このトピックの前編を見逃している方は、こちらもご覧ください☞「呼吸器疾患とは Part1: 主な呼吸器疾患

前回のトピックでは主な呼吸器疾患についてご紹介しました。今回のトピックではそれらの予防法を、免疫力向上と体成分に着目してご紹介します。


免疫力と栄養状態、筋肉量の関係

呼吸器分野や栄養分野など、様々な分野で筋肉量の不足及び栄養不良が疾患の悪い予後と関連しているとの発表が相次いでいます。高齢の誤嚥性肺炎患者を対象に90日間の生存率を確認した研究¹⁾では、骨格筋指数(ASMI)を基に4群に分けた結果、ASMIが最も少ない患者群の生存率が他の3群より低く示されました。30日間のフォローアップ結果でも少ない筋肉量が死亡率の独立因子であると示されました。これは同じ肺炎患者でも筋肉量が少ない患者の予後がより悪化することを意味します。

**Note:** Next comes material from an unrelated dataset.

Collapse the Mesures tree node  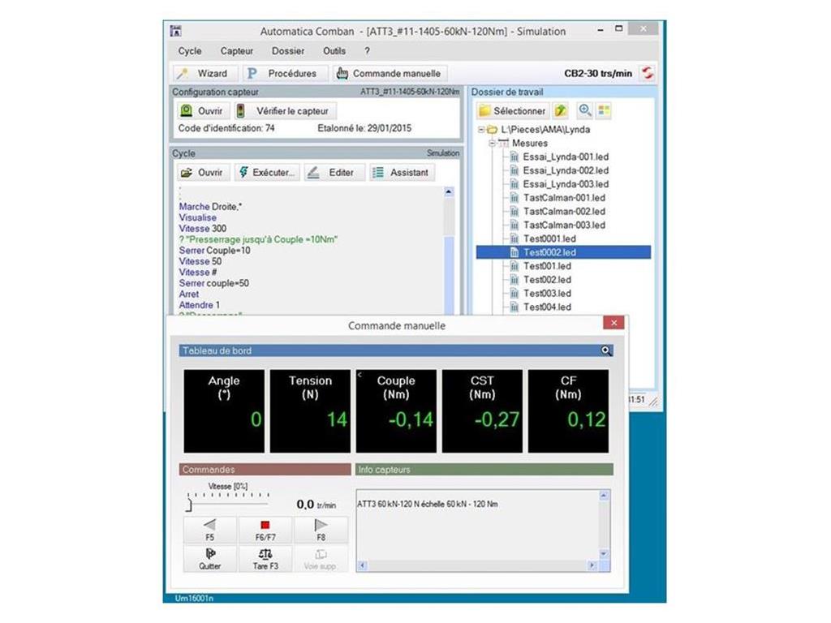coord(492,144)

※「Muscle Mass Loss Is a Potential Predictor of 90-Day Mortality in Older Adults with Aspiration Pneumonia」より引用・改変

他の研究では筋肉量が少ない患者を対象に栄養管理及び適切なリハビリが有効であることを示しています。生体肝移植患者を対象としたこの研究²⁾では術前骨格筋量の少ない患者群における術後短期間の生存率が、骨格筋量の十分な患者群の生存率より低く示されました。また、骨格筋量の少ない患者群において、術前後に栄養介入及び運動介入を受けた患者群と介入を受けなかった患者群の比較も行われましたが、介入を受けた患者群の生存率が有意に改善されていたことを確認しました。

このように筋肉量の維持及び栄養管理が回復に欠かせないという点は継続的に示唆されてきました。そのため、身体活動が自由にできて筋肉量の管理が可能な人は日頃から管理しておくことが重要であり、入院などによって筋肉量の管理が難しい人は栄養管理を徹底的に行うことがその後の回復に必要不可欠であることを意味します。アメリカやヨーロッパでは、新型コロナウイルス患者の治療の最前線とも言われるICUにおいて、管理栄養士の役割が非常に重要であるという話も紹介されており³⁾、いかなる致命的な疾患でも栄養管理が治療における有効手段であることが分かります。

高齢者は特に疾患がなくても筋肉量が減少しやすくなりますが、疾患による栄養状態の悪化及び運動不足が重なると筋肉量の減少に拍車がかかり、疾患がより悪化してしまう悪循環に陥ります。従って、入院治療中の高齢者は静脈経腸栄養療法を含む様々な栄養介入を用いて筋肉量の減少を抑え、栄養状態を維持または改善させる必要があります。食道切除手術を受けた患者を対象にタンパク質を中心とした早期栄養療法を実施した結果、早期栄養療法を受けた患者群は体重及び除脂肪量が維持でき、術後90日の身体機能点数も高く示されるなど、早期回復と予後の好転を報告しました⁴⁾。これは患者の状態を改善することにおいて、適切かつ迅速な栄養供給が大きなメリットであることを示します。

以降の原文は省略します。